--- Raw data ---
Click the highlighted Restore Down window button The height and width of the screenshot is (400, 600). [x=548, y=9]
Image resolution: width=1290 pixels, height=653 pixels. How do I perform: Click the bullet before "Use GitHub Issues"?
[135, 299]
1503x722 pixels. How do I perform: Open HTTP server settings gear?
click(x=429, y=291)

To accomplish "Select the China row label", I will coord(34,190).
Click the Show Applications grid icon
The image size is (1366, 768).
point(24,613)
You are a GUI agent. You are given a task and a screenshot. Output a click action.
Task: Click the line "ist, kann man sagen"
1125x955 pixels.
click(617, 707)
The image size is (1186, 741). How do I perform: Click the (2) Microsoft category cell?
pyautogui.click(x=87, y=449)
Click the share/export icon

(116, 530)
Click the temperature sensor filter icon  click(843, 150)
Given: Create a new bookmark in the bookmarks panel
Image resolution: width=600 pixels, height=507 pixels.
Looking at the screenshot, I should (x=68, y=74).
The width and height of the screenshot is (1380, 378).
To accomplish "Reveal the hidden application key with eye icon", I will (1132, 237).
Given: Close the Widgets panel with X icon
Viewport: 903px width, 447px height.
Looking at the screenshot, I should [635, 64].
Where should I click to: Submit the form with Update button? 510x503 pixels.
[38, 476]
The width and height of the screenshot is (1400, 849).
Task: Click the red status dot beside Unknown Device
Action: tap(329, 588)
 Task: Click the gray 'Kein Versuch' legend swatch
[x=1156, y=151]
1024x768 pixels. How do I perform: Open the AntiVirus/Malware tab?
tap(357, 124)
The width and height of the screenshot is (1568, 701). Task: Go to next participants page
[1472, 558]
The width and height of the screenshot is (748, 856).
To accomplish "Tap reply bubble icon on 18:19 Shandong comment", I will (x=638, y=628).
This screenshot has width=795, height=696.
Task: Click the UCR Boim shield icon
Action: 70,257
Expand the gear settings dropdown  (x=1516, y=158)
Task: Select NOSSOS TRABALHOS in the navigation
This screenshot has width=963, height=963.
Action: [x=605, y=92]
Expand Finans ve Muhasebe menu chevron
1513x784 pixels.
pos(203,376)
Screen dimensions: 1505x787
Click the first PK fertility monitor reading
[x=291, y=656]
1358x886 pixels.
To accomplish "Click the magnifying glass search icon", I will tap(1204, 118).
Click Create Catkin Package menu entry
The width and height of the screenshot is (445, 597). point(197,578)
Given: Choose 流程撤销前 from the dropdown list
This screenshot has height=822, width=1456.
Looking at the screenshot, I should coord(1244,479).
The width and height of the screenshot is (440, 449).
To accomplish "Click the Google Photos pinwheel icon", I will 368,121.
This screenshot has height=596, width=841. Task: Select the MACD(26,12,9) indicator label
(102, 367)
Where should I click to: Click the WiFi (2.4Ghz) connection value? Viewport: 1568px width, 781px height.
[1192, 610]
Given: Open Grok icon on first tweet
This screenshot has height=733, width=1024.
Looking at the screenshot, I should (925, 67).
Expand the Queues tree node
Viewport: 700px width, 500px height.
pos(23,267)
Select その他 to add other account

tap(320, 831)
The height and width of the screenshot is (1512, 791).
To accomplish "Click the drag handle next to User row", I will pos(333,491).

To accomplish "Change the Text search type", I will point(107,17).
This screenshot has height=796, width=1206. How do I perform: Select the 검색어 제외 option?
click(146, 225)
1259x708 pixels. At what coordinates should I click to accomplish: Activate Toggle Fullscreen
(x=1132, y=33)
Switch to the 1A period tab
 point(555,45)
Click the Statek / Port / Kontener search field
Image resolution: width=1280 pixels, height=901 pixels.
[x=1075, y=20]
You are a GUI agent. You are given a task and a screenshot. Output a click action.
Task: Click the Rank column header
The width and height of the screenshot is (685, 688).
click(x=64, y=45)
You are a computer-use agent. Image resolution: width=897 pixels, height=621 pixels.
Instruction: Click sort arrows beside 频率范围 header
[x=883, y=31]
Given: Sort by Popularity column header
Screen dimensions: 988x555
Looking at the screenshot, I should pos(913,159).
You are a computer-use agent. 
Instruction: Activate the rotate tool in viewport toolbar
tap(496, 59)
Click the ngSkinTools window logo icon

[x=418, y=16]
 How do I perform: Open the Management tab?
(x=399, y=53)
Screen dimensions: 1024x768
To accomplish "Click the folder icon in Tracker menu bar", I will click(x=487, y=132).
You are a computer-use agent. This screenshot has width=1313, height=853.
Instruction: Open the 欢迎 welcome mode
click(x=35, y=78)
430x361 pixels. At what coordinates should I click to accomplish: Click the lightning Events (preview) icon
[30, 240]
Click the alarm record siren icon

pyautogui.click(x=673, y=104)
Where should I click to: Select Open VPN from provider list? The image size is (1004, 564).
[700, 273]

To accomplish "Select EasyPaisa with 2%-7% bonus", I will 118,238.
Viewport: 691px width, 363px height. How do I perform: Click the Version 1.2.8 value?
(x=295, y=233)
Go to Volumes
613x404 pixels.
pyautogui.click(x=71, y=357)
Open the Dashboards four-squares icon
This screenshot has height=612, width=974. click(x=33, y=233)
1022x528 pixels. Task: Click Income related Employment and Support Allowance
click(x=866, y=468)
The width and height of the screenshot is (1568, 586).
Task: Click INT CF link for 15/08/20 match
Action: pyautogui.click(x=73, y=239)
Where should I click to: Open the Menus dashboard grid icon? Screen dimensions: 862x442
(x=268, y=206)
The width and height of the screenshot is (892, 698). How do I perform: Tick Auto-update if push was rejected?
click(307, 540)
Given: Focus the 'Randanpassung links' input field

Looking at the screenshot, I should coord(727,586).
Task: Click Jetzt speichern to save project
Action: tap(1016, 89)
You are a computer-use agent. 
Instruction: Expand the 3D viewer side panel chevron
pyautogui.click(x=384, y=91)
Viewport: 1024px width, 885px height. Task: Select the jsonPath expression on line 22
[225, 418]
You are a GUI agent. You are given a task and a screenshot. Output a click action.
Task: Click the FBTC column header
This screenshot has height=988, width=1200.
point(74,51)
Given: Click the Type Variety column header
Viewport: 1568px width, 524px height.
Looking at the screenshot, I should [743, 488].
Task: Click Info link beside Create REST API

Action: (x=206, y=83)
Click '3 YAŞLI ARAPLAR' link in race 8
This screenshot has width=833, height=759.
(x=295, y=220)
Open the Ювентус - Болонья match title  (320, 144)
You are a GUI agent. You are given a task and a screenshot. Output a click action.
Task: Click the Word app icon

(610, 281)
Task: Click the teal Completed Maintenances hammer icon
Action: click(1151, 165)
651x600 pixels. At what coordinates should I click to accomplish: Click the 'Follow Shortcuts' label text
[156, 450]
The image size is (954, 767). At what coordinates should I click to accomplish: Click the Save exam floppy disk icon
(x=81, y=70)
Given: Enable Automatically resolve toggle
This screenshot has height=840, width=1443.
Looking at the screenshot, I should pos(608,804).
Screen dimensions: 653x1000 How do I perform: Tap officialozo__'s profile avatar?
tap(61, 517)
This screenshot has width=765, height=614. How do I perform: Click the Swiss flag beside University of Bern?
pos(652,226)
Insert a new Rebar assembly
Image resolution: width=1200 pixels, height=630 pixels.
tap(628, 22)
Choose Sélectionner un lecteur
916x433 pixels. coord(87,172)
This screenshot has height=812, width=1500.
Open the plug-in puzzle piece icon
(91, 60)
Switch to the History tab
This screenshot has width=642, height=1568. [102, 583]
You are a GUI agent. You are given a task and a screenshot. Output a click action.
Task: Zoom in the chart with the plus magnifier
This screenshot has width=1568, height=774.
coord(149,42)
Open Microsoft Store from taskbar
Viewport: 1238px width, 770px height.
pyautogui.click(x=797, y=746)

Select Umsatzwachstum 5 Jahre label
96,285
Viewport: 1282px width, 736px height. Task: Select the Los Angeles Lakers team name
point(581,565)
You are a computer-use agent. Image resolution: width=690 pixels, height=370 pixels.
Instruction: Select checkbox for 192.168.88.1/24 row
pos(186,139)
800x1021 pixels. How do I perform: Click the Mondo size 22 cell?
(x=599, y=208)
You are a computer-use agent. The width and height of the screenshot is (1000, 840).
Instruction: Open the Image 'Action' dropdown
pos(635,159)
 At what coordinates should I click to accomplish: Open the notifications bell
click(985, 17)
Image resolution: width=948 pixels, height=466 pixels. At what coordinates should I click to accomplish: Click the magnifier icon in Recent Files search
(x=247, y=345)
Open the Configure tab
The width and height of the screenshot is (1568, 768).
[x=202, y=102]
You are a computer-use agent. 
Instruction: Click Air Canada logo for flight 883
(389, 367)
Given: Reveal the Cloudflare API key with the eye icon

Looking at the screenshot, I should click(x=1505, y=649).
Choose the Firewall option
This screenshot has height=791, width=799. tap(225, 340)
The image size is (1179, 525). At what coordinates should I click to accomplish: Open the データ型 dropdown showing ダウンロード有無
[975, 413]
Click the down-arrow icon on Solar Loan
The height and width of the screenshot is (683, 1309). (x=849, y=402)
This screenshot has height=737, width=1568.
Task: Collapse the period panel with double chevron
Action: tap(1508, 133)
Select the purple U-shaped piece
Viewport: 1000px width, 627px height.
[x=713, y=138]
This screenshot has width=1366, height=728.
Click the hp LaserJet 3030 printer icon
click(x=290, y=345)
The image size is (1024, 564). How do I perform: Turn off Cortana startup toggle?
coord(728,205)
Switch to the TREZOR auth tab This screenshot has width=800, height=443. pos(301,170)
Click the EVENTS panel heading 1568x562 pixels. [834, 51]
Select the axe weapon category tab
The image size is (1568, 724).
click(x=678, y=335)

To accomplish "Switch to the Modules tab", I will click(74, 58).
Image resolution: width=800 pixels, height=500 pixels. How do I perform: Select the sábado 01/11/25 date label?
---
### Problem to solve
How many lines in the records hold the string "column"? Reply with the number only.

### Exercise result
4